| Task |
Print exactly the lines from the one containing "The width and height of the screenshot is (2022, 854)." through the last line of the listing, both included.

| Data to use |

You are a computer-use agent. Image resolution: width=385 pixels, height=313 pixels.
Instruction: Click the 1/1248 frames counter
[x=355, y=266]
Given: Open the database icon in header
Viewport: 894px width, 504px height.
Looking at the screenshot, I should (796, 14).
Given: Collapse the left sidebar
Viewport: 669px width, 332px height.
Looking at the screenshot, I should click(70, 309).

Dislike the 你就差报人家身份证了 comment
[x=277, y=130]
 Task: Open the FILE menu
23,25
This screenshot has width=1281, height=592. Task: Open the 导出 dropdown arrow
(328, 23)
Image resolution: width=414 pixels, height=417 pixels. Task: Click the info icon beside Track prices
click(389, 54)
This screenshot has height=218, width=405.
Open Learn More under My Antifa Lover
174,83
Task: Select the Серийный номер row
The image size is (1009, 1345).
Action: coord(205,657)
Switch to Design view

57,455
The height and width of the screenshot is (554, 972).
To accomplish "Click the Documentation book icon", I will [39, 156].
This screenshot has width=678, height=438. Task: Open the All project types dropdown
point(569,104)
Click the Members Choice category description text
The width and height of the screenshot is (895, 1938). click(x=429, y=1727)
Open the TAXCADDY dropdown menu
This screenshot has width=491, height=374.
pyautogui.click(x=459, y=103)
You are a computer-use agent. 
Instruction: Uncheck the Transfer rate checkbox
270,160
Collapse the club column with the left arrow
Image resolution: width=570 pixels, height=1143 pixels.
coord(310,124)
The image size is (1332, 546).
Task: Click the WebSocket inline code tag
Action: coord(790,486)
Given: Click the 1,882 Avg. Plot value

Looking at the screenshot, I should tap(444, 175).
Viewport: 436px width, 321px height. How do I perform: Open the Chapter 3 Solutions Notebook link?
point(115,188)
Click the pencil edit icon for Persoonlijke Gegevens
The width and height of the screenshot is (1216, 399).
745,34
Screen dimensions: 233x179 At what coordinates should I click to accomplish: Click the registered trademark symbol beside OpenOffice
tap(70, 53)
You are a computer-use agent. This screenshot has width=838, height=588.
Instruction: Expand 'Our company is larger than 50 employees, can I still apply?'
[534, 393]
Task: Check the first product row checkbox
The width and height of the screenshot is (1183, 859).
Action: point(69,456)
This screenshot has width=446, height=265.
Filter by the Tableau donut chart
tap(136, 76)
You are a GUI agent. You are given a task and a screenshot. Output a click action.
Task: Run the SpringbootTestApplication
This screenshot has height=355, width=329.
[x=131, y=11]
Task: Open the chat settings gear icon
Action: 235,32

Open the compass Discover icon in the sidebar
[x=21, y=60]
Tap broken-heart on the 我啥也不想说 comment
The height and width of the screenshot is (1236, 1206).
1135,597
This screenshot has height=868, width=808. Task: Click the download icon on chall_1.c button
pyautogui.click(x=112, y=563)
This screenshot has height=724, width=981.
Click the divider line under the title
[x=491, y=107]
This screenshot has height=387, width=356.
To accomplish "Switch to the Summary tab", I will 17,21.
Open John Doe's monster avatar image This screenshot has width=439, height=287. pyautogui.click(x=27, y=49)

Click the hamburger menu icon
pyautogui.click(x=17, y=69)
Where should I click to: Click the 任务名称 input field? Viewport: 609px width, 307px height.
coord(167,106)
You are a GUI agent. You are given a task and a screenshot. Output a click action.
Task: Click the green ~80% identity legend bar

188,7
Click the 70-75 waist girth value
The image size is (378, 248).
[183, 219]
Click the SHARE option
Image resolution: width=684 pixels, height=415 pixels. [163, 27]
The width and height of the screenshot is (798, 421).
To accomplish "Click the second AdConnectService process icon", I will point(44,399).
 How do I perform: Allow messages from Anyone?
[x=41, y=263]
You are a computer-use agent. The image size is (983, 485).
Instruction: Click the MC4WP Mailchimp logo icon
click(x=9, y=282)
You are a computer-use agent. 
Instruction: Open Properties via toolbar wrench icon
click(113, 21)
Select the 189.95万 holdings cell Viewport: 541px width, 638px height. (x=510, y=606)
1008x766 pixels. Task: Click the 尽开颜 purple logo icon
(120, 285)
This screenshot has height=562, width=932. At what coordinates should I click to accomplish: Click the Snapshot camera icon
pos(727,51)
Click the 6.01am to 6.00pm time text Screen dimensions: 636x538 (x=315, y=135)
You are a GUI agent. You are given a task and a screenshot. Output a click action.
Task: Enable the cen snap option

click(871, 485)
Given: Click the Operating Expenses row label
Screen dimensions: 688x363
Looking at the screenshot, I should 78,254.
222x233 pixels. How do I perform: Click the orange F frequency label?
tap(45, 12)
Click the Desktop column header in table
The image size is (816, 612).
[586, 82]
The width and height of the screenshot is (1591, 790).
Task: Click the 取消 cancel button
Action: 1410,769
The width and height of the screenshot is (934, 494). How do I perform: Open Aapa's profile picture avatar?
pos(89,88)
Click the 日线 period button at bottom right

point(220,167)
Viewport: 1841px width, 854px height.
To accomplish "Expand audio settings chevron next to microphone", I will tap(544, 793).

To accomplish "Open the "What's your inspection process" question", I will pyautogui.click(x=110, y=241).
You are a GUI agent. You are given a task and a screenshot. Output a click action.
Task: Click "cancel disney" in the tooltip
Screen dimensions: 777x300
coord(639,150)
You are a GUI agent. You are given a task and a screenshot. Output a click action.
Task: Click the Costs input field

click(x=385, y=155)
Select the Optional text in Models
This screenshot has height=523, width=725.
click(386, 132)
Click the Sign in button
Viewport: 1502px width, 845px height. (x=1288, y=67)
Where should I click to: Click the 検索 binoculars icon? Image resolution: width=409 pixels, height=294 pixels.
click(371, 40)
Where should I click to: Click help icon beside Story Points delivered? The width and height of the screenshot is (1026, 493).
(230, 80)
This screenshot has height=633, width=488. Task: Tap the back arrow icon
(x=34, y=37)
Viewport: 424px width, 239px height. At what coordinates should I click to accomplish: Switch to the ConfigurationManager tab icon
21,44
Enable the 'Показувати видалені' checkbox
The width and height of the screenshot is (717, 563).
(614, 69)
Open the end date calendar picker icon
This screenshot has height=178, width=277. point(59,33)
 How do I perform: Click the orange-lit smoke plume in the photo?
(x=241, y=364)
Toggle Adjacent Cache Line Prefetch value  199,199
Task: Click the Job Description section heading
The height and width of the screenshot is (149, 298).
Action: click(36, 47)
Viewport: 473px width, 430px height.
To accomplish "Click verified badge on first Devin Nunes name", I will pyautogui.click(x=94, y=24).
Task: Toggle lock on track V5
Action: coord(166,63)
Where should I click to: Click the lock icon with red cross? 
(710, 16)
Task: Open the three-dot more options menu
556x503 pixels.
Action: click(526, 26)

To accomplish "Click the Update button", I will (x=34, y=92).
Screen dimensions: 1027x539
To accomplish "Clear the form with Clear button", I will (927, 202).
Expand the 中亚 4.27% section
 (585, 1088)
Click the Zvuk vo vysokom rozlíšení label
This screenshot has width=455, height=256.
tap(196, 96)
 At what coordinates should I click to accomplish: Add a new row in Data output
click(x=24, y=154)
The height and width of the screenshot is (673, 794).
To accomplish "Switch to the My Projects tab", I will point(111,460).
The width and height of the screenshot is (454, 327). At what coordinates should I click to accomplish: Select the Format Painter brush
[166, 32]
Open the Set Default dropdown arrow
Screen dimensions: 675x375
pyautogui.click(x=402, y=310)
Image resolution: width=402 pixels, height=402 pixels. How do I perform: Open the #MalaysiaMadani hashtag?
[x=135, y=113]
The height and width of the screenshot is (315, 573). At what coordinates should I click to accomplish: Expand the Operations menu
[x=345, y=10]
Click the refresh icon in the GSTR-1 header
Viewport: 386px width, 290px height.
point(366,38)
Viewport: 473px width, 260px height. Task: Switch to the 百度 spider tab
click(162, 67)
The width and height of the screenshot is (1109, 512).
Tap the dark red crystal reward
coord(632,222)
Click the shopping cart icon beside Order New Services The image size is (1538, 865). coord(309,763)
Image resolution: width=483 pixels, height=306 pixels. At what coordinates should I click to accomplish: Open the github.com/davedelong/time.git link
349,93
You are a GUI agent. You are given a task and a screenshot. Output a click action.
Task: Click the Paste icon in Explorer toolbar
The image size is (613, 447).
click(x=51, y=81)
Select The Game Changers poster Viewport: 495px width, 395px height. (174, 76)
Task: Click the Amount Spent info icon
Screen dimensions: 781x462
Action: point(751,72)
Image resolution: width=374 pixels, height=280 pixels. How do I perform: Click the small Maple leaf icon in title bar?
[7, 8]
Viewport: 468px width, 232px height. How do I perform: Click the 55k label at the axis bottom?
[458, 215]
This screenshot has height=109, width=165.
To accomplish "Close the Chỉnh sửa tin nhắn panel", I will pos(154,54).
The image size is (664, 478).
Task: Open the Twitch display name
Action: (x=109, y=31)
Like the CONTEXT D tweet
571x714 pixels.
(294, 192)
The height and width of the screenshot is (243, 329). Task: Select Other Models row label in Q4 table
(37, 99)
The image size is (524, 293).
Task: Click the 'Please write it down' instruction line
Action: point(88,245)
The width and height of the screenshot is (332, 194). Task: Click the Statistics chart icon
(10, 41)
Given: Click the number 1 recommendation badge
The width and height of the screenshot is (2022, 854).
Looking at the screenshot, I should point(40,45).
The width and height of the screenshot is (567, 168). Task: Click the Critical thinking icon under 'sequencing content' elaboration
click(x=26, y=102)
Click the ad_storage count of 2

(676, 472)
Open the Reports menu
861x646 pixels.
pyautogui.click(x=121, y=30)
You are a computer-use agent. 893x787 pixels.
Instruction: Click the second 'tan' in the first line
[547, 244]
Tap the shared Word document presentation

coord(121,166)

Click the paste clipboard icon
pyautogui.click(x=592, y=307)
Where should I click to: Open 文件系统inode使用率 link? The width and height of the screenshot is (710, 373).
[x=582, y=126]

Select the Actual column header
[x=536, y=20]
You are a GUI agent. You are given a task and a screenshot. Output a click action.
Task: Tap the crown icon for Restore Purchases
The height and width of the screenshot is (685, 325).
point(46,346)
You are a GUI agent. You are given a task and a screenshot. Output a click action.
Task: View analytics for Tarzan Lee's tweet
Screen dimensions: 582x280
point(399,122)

| Response for this exercise |
The width and height of the screenshot is (2022, 854).
Looking at the screenshot, I should point(40,45).
The width and height of the screenshot is (567, 168). Task: Click the Critical thinking icon under 'sequencing content' elaboration
click(x=26, y=102)
Click the ad_storage count of 2

(676, 472)
Open the Reports menu
861x646 pixels.
pyautogui.click(x=121, y=30)
You are a computer-use agent. 893x787 pixels.
Instruction: Click the second 'tan' in the first line
[547, 244]
Tap the shared Word document presentation

coord(121,166)

Click the paste clipboard icon
pyautogui.click(x=592, y=307)
Where should I click to: Open 文件系统inode使用率 link? The width and height of the screenshot is (710, 373).
[x=582, y=126]

Select the Actual column header
[x=536, y=20]
You are a GUI agent. You are given a task and a screenshot. Output a click action.
Task: Tap the crown icon for Restore Purchases
The height and width of the screenshot is (685, 325).
point(46,346)
You are a GUI agent. You are given a task and a screenshot. Output a click action.
Task: View analytics for Tarzan Lee's tweet
Screen dimensions: 582x280
point(399,122)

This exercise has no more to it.